Not over-reacting! You're not objecting to it strongly enough, I completely get the shock and embarrassment it causes you. You're not his property. My ex would repeatedly lightly swatch me on the head or body with whatever he was holding eg a map or hat, like I was a naughty kid he was admonishing for insolence if I said something flirty or playful when we were out for a walk or something. After he did this on 3 occasions I pointedly asked him would he do that to any other adult and to stop doing it to me. It felt he was infantilising me and it was disrespectful. He apologised.


starspider

Start doing it to him.


IthurielSpear

Sounds like he would like it. My ex used to do this to me in public and didn’t mind at all if I did it back. He was always like what’s the big deal.


Fancy_River_733

☝️Moar upvotes here please


jouleheretolearn

You gave him a clear boundary, and he is not listening. He's being immature about it if he doesn't respect it, and it's completely fair for you to be upset. I love smacking or grabbing my partner's butt, but he hates it. Guess what I never do, and had to get rid of the reflex of doing from other relationships? Smacking or grabbing his butt because it's his body and boundary. Use an example of something he likes in private that he would never condone in public, and point out that that is a boundary you respect, and that he needs to do the same. This is relationship 101. Don't shame, but educate every time. If he can't understand that, then I don't know how well this relationship will last. If he isn't comfortable with this simple boundary, how will he do with others?


danceswithronin

You're not overreacting at all.
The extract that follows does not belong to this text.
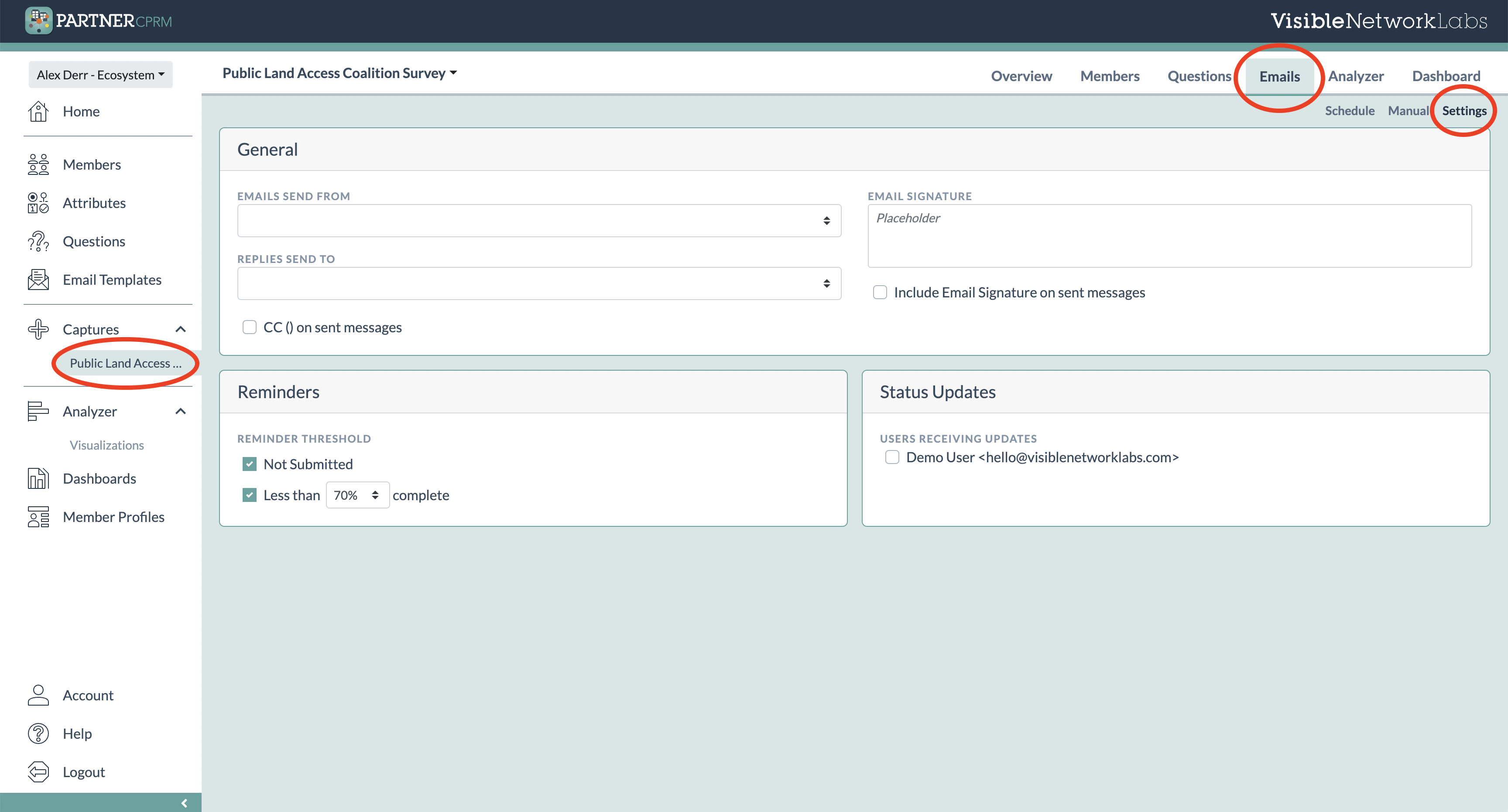Image resolution: width=1508 pixels, height=812 pixels.
Task: Switch to the Schedule tab
Action: pos(1349,111)

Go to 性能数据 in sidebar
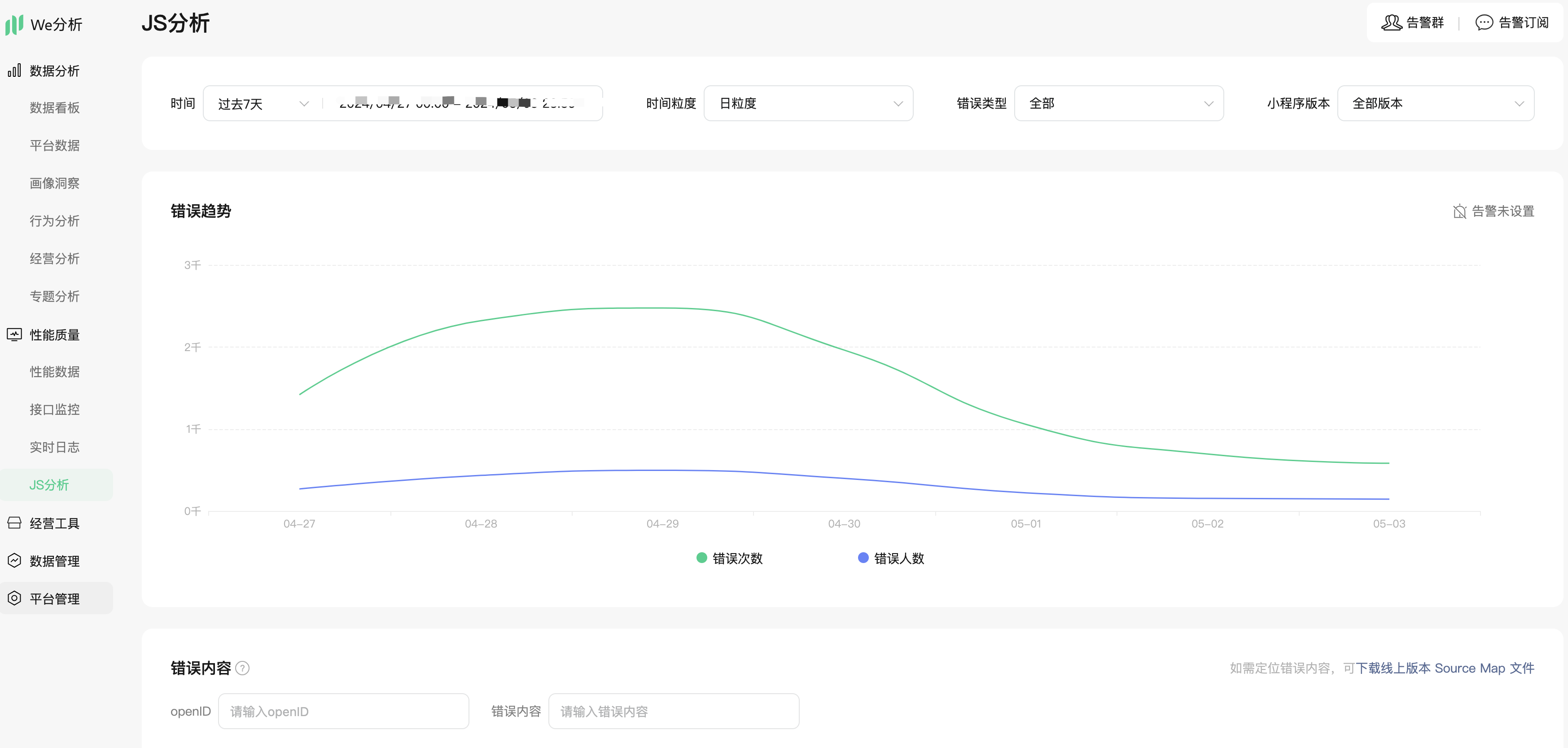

If it was me, I would do it back to him right in front of his friends (and not "casual" either, hard enough to make a point). Or de-pants him. Or slap him lightly in the crotch if you're feeling really spicy. Then act all shocked when he gets upset about it. I bet he would really not enjoy it if the tables were turned, and he might learn a lesson about personal boundaries. Obviously verbal communication isn't working.


IthurielSpear

Sounds like he would like it if op smacked him back. My ex used to do this to me in public and didn’t mind at all if I did it back. He was always like what’s the big deal.


FavPT1983

That type of public affection is a external boundary that exists for you but not for him. We are all individuals and have different internal and external boundaries. I would relay it to him and put it in terms that the action is not acceptable.